Put every line of the listing below into a numbered list, dropping any blank lines.

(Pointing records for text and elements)
=-=-=-=-=

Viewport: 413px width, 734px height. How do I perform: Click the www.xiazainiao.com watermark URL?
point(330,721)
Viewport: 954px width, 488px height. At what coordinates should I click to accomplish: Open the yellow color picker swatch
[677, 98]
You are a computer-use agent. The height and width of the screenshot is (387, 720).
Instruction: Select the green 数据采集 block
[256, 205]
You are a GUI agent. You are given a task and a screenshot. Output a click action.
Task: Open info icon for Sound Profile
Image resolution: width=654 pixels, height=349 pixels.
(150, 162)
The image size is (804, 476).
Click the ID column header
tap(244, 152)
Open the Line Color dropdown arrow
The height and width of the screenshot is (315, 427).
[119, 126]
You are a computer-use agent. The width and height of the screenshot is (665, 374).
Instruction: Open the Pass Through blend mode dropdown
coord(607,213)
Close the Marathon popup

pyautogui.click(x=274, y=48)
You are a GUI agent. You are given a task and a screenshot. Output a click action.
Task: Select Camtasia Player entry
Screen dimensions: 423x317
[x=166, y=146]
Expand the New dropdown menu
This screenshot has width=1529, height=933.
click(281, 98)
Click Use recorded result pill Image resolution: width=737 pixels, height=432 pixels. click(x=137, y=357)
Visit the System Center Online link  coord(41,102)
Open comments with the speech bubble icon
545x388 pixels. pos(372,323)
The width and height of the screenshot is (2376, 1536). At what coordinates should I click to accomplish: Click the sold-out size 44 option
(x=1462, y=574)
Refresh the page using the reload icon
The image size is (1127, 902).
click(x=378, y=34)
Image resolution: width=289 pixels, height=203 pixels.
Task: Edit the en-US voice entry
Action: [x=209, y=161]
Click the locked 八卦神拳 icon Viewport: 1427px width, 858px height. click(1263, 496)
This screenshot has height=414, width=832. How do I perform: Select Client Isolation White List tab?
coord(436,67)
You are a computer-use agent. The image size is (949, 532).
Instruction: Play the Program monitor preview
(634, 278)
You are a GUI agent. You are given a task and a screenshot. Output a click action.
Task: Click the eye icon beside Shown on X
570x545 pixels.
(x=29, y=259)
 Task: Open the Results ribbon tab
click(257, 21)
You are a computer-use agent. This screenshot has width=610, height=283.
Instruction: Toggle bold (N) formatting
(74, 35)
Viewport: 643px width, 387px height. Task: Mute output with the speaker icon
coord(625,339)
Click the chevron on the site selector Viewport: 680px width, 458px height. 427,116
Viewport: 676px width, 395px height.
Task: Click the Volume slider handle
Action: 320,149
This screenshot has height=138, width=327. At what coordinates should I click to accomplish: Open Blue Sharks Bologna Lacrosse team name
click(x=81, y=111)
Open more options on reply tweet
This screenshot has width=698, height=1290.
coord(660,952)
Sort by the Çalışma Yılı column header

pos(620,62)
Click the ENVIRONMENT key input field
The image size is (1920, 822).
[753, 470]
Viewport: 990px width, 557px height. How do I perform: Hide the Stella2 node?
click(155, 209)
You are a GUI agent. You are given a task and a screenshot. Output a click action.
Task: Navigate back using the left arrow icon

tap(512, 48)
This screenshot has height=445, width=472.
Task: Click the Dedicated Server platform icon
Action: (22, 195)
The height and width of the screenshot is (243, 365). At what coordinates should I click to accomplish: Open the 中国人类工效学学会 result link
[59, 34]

=-=-=-=-=

## Reply
1. Viewport: 413px width, 734px height. How do I perform: Click the www.xiazainiao.com watermark URL?
2. point(330,721)
3. Viewport: 954px width, 488px height. At what coordinates should I click to accomplish: Open the yellow color picker swatch
4. [677, 98]
5. You are a computer-use agent. The height and width of the screenshot is (387, 720).
6. Instruction: Select the green 数据采集 block
7. [256, 205]
8. You are a GUI agent. You are given a task and a screenshot. Output a click action.
9. Task: Open info icon for Sound Profile
10. Image resolution: width=654 pixels, height=349 pixels.
11. (150, 162)
12. The image size is (804, 476).
13. Click the ID column header
14. tap(244, 152)
15. Open the Line Color dropdown arrow
16. The height and width of the screenshot is (315, 427).
17. [119, 126]
18. You are a computer-use agent. The width and height of the screenshot is (665, 374).
19. Instruction: Open the Pass Through blend mode dropdown
20. coord(607,213)
21. Close the Marathon popup
22. pyautogui.click(x=274, y=48)
23. You are a GUI agent. You are given a task and a screenshot. Output a click action.
24. Task: Select Camtasia Player entry
25. Screen dimensions: 423x317
26. [x=166, y=146]
27. Expand the New dropdown menu
28. This screenshot has width=1529, height=933.
29. click(281, 98)
30. Click Use recorded result pill Image resolution: width=737 pixels, height=432 pixels. click(x=137, y=357)
31. Visit the System Center Online link  coord(41,102)
32. Open comments with the speech bubble icon
33. 545x388 pixels. pos(372,323)
34. The width and height of the screenshot is (2376, 1536). At what coordinates should I click to accomplish: Click the sold-out size 44 option
35. (x=1462, y=574)
36. Refresh the page using the reload icon
37. The image size is (1127, 902).
38. click(x=378, y=34)
39. Image resolution: width=289 pixels, height=203 pixels.
40. Task: Edit the en-US voice entry
41. Action: [x=209, y=161]
42. Click the locked 八卦神拳 icon Viewport: 1427px width, 858px height. click(1263, 496)
43. This screenshot has height=414, width=832. How do I perform: Select Client Isolation White List tab?
44. coord(436,67)
45. You are a computer-use agent. The image size is (949, 532).
46. Instruction: Play the Program monitor preview
47. (634, 278)
48. You are a GUI agent. You are given a task and a screenshot. Output a click action.
49. Task: Click the eye icon beside Shown on X
50. 570x545 pixels.
51. (x=29, y=259)
52.  Task: Open the Results ribbon tab
53. click(257, 21)
54. You are a computer-use agent. This screenshot has width=610, height=283.
55. Instruction: Toggle bold (N) formatting
56. (74, 35)
57. Viewport: 643px width, 387px height. Task: Mute output with the speaker icon
58. coord(625,339)
59. Click the chevron on the site selector Viewport: 680px width, 458px height. 427,116
60. Viewport: 676px width, 395px height.
61. Task: Click the Volume slider handle
62. Action: 320,149
63. This screenshot has height=138, width=327. At what coordinates should I click to accomplish: Open Blue Sharks Bologna Lacrosse team name
64. click(x=81, y=111)
65. Open more options on reply tweet
66. This screenshot has width=698, height=1290.
67. coord(660,952)
68. Sort by the Çalışma Yılı column header
69. pos(620,62)
70. Click the ENVIRONMENT key input field
71. The image size is (1920, 822).
72. [753, 470]
73. Viewport: 990px width, 557px height. How do I perform: Hide the Stella2 node?
74. click(155, 209)
75. You are a GUI agent. You are given a task and a screenshot. Output a click action.
76. Task: Navigate back using the left arrow icon
77. tap(512, 48)
78. This screenshot has height=445, width=472.
79. Task: Click the Dedicated Server platform icon
80. Action: (22, 195)
81. The height and width of the screenshot is (243, 365). At what coordinates should I click to accomplish: Open the 中国人类工效学学会 result link
82. [59, 34]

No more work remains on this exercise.